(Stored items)

● ● ● ● ●

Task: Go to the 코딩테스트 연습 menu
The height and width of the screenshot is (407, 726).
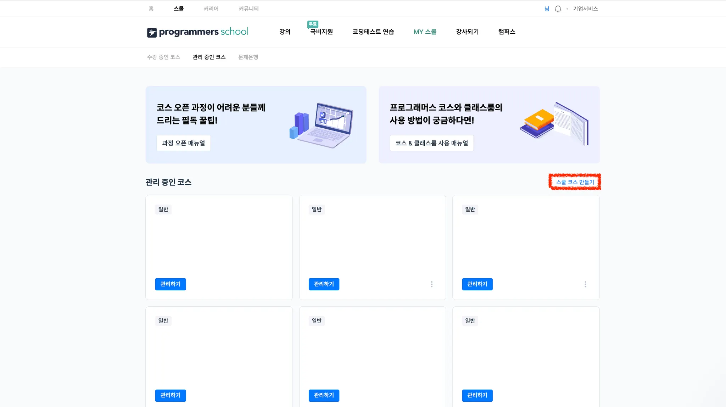Action: (373, 32)
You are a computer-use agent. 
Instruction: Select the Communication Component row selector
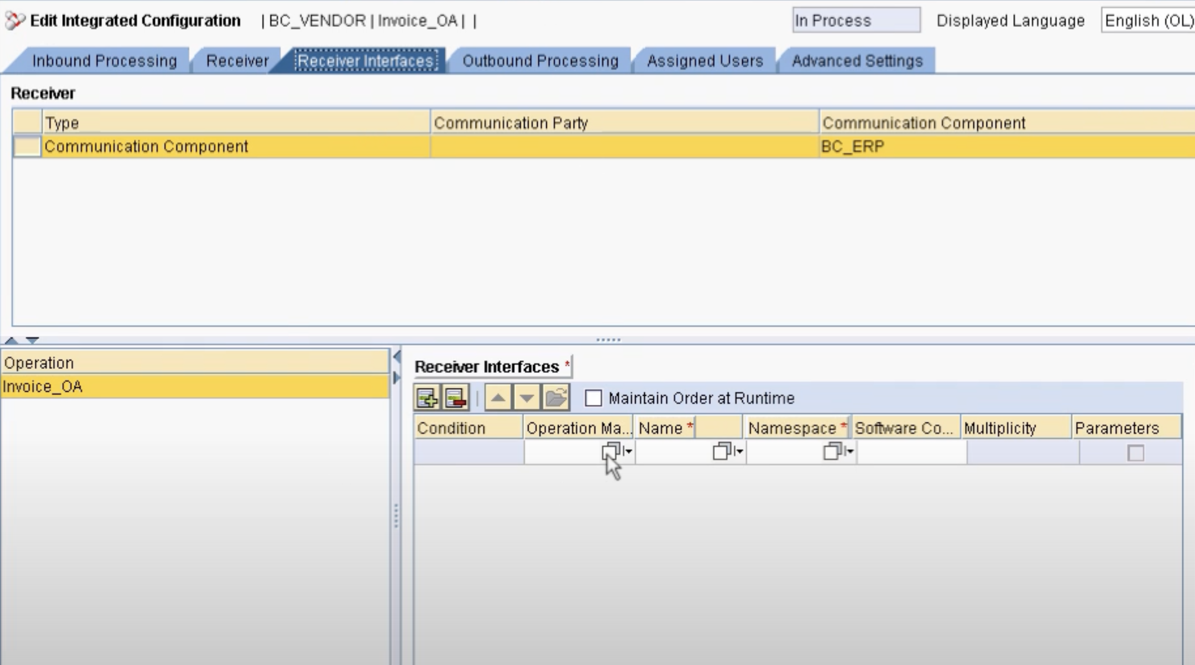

● ● ● ● ●

WHAT THE TASK REQUIRES
Print each entry precisely as written; the pictures stay out.

RESPONSE BOX
Task: Go to the 코딩테스트 연습 menu
The height and width of the screenshot is (407, 726).
Action: (373, 32)
You are a computer-use agent. 
Instruction: Select the Communication Component row selector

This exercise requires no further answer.